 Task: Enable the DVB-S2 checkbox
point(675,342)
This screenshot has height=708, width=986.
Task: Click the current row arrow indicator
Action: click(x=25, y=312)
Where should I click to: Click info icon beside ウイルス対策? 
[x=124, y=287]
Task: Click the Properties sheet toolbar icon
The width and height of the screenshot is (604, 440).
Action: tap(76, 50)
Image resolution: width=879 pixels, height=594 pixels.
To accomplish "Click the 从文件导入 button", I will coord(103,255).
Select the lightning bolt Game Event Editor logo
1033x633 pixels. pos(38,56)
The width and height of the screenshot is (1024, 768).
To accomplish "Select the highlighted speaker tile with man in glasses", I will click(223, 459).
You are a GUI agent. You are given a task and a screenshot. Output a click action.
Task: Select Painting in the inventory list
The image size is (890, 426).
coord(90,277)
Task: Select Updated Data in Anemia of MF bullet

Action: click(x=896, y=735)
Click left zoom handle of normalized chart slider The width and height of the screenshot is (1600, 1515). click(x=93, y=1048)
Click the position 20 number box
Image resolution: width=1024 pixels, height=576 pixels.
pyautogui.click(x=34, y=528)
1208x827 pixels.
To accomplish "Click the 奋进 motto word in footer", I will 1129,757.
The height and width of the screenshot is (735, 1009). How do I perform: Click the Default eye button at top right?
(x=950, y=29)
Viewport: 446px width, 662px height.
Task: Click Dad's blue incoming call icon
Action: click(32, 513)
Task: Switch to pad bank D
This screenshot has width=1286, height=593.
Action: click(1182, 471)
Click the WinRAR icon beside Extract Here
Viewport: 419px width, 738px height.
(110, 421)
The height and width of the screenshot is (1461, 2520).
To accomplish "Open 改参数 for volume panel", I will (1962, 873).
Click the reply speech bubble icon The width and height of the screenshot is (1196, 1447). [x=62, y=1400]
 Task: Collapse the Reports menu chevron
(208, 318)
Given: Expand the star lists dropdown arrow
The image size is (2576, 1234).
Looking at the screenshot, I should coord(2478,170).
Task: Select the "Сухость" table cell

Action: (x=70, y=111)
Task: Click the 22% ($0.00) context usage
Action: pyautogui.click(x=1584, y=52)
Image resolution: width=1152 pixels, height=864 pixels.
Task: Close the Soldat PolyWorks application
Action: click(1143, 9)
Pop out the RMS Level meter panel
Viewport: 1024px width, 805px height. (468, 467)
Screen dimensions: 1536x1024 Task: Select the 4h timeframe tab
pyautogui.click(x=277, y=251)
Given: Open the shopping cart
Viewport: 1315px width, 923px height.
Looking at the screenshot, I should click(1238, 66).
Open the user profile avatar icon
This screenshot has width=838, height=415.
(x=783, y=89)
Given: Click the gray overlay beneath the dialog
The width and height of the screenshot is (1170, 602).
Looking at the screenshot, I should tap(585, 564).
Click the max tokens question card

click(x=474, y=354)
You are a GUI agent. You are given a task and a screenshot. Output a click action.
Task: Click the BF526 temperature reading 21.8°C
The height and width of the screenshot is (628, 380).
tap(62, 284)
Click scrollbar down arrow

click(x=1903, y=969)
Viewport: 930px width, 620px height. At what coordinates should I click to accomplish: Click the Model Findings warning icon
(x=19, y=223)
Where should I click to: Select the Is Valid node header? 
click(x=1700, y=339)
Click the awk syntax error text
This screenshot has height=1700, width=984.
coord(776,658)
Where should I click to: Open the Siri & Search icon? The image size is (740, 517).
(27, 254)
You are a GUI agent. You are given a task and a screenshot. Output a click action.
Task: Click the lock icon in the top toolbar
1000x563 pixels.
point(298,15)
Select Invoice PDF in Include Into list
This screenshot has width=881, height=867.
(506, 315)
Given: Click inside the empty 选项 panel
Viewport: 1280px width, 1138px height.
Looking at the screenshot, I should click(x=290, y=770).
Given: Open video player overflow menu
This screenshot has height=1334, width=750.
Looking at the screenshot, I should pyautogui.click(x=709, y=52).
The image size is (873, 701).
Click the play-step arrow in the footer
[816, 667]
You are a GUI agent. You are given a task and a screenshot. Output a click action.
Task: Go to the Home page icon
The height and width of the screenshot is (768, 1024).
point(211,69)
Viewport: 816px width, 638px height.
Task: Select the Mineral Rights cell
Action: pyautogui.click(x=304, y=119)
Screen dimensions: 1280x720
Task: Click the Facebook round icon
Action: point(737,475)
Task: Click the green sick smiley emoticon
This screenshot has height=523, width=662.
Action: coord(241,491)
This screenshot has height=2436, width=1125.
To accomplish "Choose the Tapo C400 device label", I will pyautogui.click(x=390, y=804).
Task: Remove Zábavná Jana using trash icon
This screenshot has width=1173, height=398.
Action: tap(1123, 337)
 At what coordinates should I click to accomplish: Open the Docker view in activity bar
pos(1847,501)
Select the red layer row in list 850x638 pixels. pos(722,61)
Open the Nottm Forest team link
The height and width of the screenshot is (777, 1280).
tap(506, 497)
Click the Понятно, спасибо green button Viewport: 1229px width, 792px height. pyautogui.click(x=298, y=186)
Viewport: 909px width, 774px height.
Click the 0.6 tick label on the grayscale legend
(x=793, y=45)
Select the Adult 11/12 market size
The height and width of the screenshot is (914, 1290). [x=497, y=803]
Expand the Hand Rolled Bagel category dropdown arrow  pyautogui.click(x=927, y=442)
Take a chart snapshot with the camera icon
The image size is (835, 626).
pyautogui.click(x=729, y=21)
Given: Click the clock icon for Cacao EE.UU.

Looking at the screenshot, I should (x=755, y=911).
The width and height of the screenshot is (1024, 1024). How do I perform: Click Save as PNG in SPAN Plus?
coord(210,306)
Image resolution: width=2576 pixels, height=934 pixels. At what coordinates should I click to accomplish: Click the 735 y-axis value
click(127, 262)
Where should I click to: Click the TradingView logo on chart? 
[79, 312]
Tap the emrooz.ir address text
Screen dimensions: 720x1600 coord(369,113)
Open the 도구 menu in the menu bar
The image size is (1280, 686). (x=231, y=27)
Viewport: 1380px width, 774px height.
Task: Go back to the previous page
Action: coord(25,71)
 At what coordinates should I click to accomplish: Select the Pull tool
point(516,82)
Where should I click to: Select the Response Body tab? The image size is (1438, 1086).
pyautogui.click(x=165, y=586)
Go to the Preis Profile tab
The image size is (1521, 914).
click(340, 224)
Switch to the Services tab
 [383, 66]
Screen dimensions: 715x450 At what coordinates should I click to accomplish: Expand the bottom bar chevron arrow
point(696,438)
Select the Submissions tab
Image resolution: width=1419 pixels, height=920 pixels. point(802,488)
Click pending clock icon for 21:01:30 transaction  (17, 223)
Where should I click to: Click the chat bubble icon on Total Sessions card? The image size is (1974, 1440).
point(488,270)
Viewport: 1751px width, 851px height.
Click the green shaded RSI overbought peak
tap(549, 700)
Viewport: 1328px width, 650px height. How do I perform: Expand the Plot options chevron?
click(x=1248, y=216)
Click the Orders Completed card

* [Zadanie do wykonania]
We wszystkich wierszach zmień frazę „Where should I click to” na „Where do I click to”, a resztę pozostaw bez zmian. Przepisz wiersze ponownie w tej postaci.

* [Odpowiedź do ćwiczenia]
 Task: Enable the DVB-S2 checkbox
point(675,342)
This screenshot has height=708, width=986.
Task: Click the current row arrow indicator
Action: click(x=25, y=312)
Where do I click to: Click info icon beside ウイルス対策? 
[x=124, y=287]
Task: Click the Properties sheet toolbar icon
The width and height of the screenshot is (604, 440).
Action: tap(76, 50)
Image resolution: width=879 pixels, height=594 pixels.
To accomplish "Click the 从文件导入 button", I will coord(103,255).
Select the lightning bolt Game Event Editor logo
1033x633 pixels. pos(38,56)
The width and height of the screenshot is (1024, 768).
To accomplish "Select the highlighted speaker tile with man in glasses", I will click(223, 459).
You are a GUI agent. You are given a task and a screenshot. Output a click action.
Task: Select Painting in the inventory list
The image size is (890, 426).
coord(90,277)
Task: Select Updated Data in Anemia of MF bullet

Action: click(x=896, y=735)
Click left zoom handle of normalized chart slider The width and height of the screenshot is (1600, 1515). click(x=93, y=1048)
Click the position 20 number box
Image resolution: width=1024 pixels, height=576 pixels.
pyautogui.click(x=34, y=528)
1208x827 pixels.
To accomplish "Click the 奋进 motto word in footer", I will 1129,757.
The height and width of the screenshot is (735, 1009). How do I perform: Click the Default eye button at top right?
(x=950, y=29)
Viewport: 446px width, 662px height.
Task: Click Dad's blue incoming call icon
Action: click(32, 513)
Task: Switch to pad bank D
This screenshot has width=1286, height=593.
Action: click(1182, 471)
Click the WinRAR icon beside Extract Here
Viewport: 419px width, 738px height.
(110, 421)
The height and width of the screenshot is (1461, 2520).
To accomplish "Open 改参数 for volume panel", I will (1962, 873).
Click the reply speech bubble icon The width and height of the screenshot is (1196, 1447). [x=62, y=1400]
 Task: Collapse the Reports menu chevron
(208, 318)
Given: Expand the star lists dropdown arrow
The image size is (2576, 1234).
Looking at the screenshot, I should coord(2478,170).
Task: Select the "Сухость" table cell

Action: (x=70, y=111)
Task: Click the 22% ($0.00) context usage
Action: pyautogui.click(x=1584, y=52)
Image resolution: width=1152 pixels, height=864 pixels.
Task: Close the Soldat PolyWorks application
Action: click(1143, 9)
Pop out the RMS Level meter panel
Viewport: 1024px width, 805px height. (468, 467)
Screen dimensions: 1536x1024 Task: Select the 4h timeframe tab
pyautogui.click(x=277, y=251)
Given: Open the shopping cart
Viewport: 1315px width, 923px height.
Looking at the screenshot, I should click(1238, 66).
Open the user profile avatar icon
This screenshot has width=838, height=415.
(x=783, y=89)
Given: Click the gray overlay beneath the dialog
The width and height of the screenshot is (1170, 602).
Looking at the screenshot, I should tap(585, 564).
Click the max tokens question card

click(x=474, y=354)
You are a GUI agent. You are given a task and a screenshot. Output a click action.
Task: Click the BF526 temperature reading 21.8°C
The height and width of the screenshot is (628, 380).
tap(62, 284)
Click scrollbar down arrow

click(x=1903, y=969)
Viewport: 930px width, 620px height. At what coordinates should I click to accomplish: Click the Model Findings warning icon
(x=19, y=223)
Where do I click to: Select the Is Valid node header? 
click(x=1700, y=339)
Click the awk syntax error text
This screenshot has height=1700, width=984.
coord(776,658)
Where do I click to: Open the Siri & Search icon? The image size is (740, 517).
(27, 254)
You are a GUI agent. You are given a task and a screenshot. Output a click action.
Task: Click the lock icon in the top toolbar
1000x563 pixels.
point(298,15)
Select Invoice PDF in Include Into list
This screenshot has width=881, height=867.
(506, 315)
Given: Click inside the empty 选项 panel
Viewport: 1280px width, 1138px height.
Looking at the screenshot, I should click(x=290, y=770).
Given: Open video player overflow menu
This screenshot has height=1334, width=750.
Looking at the screenshot, I should pyautogui.click(x=709, y=52).
The image size is (873, 701).
Click the play-step arrow in the footer
[816, 667]
You are a GUI agent. You are given a task and a screenshot. Output a click action.
Task: Go to the Home page icon
The height and width of the screenshot is (768, 1024).
point(211,69)
Viewport: 816px width, 638px height.
Task: Select the Mineral Rights cell
Action: pyautogui.click(x=304, y=119)
Screen dimensions: 1280x720
Task: Click the Facebook round icon
Action: point(737,475)
Task: Click the green sick smiley emoticon
This screenshot has height=523, width=662.
Action: coord(241,491)
This screenshot has height=2436, width=1125.
To accomplish "Choose the Tapo C400 device label", I will pyautogui.click(x=390, y=804).
Task: Remove Zábavná Jana using trash icon
This screenshot has width=1173, height=398.
Action: tap(1123, 337)
 At what coordinates should I click to accomplish: Open the Docker view in activity bar
pos(1847,501)
Select the red layer row in list 850x638 pixels. pos(722,61)
Open the Nottm Forest team link
The height and width of the screenshot is (777, 1280).
tap(506, 497)
Click the Понятно, спасибо green button Viewport: 1229px width, 792px height. pyautogui.click(x=298, y=186)
Viewport: 909px width, 774px height.
Click the 0.6 tick label on the grayscale legend
(x=793, y=45)
Select the Adult 11/12 market size
The height and width of the screenshot is (914, 1290). [x=497, y=803]
Expand the Hand Rolled Bagel category dropdown arrow  pyautogui.click(x=927, y=442)
Take a chart snapshot with the camera icon
The image size is (835, 626).
pyautogui.click(x=729, y=21)
Given: Click the clock icon for Cacao EE.UU.

Looking at the screenshot, I should (x=755, y=911).
The width and height of the screenshot is (1024, 1024). How do I perform: Click Save as PNG in SPAN Plus?
coord(210,306)
Image resolution: width=2576 pixels, height=934 pixels. At what coordinates should I click to accomplish: Click the 735 y-axis value
click(127, 262)
Where do I click to: Click the TradingView logo on chart? 
[79, 312]
Tap the emrooz.ir address text
Screen dimensions: 720x1600 coord(369,113)
Open the 도구 menu in the menu bar
The image size is (1280, 686). (x=231, y=27)
Viewport: 1380px width, 774px height.
Task: Go back to the previous page
Action: coord(25,71)
 At what coordinates should I click to accomplish: Select the Pull tool
point(516,82)
Where do I click to: Select the Response Body tab? The image size is (1438, 1086).
pyautogui.click(x=165, y=586)
Go to the Preis Profile tab
The image size is (1521, 914).
click(340, 224)
Switch to the Services tab
 [383, 66]
Screen dimensions: 715x450 At what coordinates should I click to accomplish: Expand the bottom bar chevron arrow
point(696,438)
Select the Submissions tab
Image resolution: width=1419 pixels, height=920 pixels. point(802,488)
Click pending clock icon for 21:01:30 transaction  (17, 223)
Where do I click to: Click the chat bubble icon on Total Sessions card? The image size is (1974, 1440).
point(488,270)
Viewport: 1751px width, 851px height.
Click the green shaded RSI overbought peak
tap(549, 700)
Viewport: 1328px width, 650px height. How do I perform: Expand the Plot options chevron?
click(x=1248, y=216)
Click the Orders Completed card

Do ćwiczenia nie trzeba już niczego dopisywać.